Alokasi Dana Desa 2025 Capai Rp71 Triliun
Data dari Kementerian Keuangan menunjukkan angka yang fantastis untuk alokasi dana desa tahun anggaran 2025, yaitu mencapai Rp71 triliun. Jumlah yang sangat besar ini tentu menjadi angin segar bagi pembangunan desa. Namun, di sisi lain, besarnya anggaran ini juga menuntut adanya pengawasan yang ketat agar tidak terjadi penyimpangan.
KPK, melalui Strategi Nasional Pencegahan Korupsi (Stranas PK), telah menyusun 15 aksi prioritas sebagai langkah antisipatif. Salah satu fokus utama dari aksi prioritas ini adalah penguatan tata kelola pemerintahan desa. Tujuannya adalah untuk memastikan bahwa setiap rupiah dana desa yang dialokasikan benar-benar digunakan untuk kepentingan masyarakat desa dan pembangunan yang berkelanjutan.
Penggunaan Siswakeudes untuk Pengawasan Keuangan Desa
Sebagai langkah konkret untuk memperkuat pengawasan keuangan di tingkat desa, Stranas PK merekomendasikan kepada Kementerian Dalam Negeri (Kemendagri) untuk mewajibkan penggunaan Sistem Pengawasan Keuangan Desa (Siswakeudes). Sistem ini diharapkan dapat menjadi alat yang efektif untuk memantau dan mengawasi pengelolaan keuangan desa secara lebih transparan dan akuntabel. Rekomendasi ini berlaku untuk periode 2025-2026.
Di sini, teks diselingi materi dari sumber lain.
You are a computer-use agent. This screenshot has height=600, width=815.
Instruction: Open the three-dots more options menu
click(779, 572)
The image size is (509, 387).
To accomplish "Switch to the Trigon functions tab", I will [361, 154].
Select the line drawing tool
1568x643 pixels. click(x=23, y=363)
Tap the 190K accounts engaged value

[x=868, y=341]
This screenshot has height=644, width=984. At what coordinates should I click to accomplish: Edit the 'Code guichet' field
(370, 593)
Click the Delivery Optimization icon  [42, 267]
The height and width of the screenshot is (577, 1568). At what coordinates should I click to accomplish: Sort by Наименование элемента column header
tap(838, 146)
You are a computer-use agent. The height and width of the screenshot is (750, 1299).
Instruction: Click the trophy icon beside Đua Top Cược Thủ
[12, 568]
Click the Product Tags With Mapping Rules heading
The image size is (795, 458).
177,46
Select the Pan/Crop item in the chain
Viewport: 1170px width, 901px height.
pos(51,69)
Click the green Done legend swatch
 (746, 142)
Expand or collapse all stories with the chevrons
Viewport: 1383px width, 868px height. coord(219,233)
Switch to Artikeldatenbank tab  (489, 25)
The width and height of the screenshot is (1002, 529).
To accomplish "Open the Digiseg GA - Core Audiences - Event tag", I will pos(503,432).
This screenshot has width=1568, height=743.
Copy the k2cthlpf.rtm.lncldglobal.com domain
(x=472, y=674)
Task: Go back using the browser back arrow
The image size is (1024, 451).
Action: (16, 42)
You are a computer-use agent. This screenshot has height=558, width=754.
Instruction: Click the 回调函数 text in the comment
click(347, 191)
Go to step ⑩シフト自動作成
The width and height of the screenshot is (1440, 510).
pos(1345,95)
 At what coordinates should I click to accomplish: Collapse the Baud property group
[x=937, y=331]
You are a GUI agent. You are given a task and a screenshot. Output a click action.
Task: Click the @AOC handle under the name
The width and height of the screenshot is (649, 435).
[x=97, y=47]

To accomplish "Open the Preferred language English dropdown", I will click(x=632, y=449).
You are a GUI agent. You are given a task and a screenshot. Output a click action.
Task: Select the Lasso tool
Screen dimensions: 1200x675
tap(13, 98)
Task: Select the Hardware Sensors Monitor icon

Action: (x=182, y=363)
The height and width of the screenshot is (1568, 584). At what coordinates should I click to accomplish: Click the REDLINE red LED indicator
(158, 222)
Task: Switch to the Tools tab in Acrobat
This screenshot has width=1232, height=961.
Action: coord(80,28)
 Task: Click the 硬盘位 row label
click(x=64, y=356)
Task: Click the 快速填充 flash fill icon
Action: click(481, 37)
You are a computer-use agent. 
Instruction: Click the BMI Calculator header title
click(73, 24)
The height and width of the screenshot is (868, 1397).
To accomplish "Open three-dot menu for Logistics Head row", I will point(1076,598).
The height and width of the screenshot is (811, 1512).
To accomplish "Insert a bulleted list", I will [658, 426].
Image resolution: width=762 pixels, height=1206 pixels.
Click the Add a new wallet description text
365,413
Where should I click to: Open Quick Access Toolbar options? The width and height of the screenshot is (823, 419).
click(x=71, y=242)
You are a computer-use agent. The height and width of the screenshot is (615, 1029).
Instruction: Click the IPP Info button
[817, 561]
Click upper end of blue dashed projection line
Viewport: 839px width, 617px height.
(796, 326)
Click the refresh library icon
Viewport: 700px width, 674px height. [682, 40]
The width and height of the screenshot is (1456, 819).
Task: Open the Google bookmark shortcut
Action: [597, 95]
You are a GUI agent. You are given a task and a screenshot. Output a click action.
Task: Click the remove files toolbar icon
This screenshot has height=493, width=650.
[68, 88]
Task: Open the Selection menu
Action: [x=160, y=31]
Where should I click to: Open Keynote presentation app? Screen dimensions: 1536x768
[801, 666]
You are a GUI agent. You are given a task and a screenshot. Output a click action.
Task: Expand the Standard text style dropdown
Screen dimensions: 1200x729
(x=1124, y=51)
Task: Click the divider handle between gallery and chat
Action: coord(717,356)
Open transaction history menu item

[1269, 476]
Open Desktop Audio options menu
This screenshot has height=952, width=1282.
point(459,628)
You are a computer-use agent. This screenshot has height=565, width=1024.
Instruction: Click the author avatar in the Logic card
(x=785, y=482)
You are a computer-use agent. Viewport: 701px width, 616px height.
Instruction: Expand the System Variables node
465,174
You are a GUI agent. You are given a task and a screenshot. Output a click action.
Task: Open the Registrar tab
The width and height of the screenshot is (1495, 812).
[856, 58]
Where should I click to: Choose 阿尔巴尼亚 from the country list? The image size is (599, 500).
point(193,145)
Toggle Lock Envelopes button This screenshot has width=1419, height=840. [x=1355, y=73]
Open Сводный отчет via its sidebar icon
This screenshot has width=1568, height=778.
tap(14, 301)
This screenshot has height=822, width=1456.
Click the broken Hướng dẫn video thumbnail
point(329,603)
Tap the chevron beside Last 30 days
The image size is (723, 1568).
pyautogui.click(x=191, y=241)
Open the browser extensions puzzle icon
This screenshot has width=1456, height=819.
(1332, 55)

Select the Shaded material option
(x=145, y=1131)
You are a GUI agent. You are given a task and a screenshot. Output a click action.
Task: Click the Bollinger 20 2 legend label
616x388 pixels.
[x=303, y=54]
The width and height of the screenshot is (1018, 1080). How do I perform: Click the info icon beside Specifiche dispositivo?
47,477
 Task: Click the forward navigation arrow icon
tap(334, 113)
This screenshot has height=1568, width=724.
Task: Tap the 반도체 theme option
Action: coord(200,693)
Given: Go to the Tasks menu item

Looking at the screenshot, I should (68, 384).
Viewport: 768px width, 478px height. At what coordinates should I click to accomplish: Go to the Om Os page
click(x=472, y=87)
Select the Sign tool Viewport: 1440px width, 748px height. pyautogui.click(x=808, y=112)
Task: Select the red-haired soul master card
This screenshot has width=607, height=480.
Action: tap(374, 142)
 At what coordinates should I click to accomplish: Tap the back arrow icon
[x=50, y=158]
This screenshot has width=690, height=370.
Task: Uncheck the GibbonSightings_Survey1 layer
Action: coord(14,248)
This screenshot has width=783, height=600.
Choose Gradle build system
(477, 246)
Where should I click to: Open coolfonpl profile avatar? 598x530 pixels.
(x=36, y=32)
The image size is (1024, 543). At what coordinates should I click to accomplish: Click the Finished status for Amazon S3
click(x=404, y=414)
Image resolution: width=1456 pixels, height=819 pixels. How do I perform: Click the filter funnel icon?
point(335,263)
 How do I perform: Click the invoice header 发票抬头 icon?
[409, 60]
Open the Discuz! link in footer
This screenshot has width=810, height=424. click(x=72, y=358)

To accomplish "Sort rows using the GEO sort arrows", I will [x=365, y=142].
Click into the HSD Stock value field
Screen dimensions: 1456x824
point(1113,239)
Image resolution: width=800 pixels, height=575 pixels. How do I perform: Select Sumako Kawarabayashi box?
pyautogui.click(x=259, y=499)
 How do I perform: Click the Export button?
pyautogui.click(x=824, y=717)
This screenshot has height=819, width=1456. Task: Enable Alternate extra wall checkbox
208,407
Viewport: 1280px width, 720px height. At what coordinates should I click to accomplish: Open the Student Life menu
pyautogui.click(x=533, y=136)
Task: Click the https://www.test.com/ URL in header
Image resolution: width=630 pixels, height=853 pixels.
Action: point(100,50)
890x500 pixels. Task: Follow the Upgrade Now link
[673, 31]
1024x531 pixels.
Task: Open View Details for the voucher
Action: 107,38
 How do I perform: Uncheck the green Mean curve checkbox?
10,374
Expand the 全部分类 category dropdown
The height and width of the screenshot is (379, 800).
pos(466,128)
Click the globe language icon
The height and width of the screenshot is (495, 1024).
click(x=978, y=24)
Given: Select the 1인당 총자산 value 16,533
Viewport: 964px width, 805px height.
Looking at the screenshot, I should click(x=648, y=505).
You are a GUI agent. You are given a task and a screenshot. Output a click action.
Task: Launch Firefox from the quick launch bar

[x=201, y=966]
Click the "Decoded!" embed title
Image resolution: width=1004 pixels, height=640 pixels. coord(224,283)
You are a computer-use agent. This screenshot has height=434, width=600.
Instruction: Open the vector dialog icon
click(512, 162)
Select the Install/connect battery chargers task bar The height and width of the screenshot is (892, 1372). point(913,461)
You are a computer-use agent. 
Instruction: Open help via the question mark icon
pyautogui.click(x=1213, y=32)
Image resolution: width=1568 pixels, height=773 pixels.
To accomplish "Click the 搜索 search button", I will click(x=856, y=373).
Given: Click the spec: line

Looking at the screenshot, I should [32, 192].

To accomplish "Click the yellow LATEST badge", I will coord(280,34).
Sinergi Antar Kementerian dan Lembaga
Lebih lanjut, Fitroh menekankan pentingnya kerja sama lintas kementerian dan lembaga untuk mewujudkan tata kelola desa yang lebih baik. Kementerian/lembaga seperti Kemendes PDTT, Kemendagri, Kementerian Keuangan, Bappenas, hingga Kementerian PANRB diharapkan dapat bersinergi untuk meningkatkan kualitas belanja negara, tidak hanya di tingkat pusat dan daerah, tetapi juga hingga ke level pemerintahan desa.
“Oleh karena itu, kerja sama lintas kementerian/lembaga terutama Kemendes PDTT, Kemendagri, Kemenkeu dan Bappenas, termasuk Kemenpan RB, sangat diharapkan agar perbaikan kualitas belanja tidak hanya terjadi di tingkat pusat dan daerah, namun juga sampai ke level pemerintahan desa,” imbuh Fitroh.
Dengan tata kelola desa yang transparan dan akuntabel, diharapkan risiko penyalahgunaan dana desa dapat diminimalisir. Pada akhirnya, dana desa dapat menjadi instrumen yang efektif untuk mendorong pemerataan ekonomi dan mengentaskan kemiskinan di seluruh pelosok negeri, sesuai dengan cita-cita pembangunan nasional.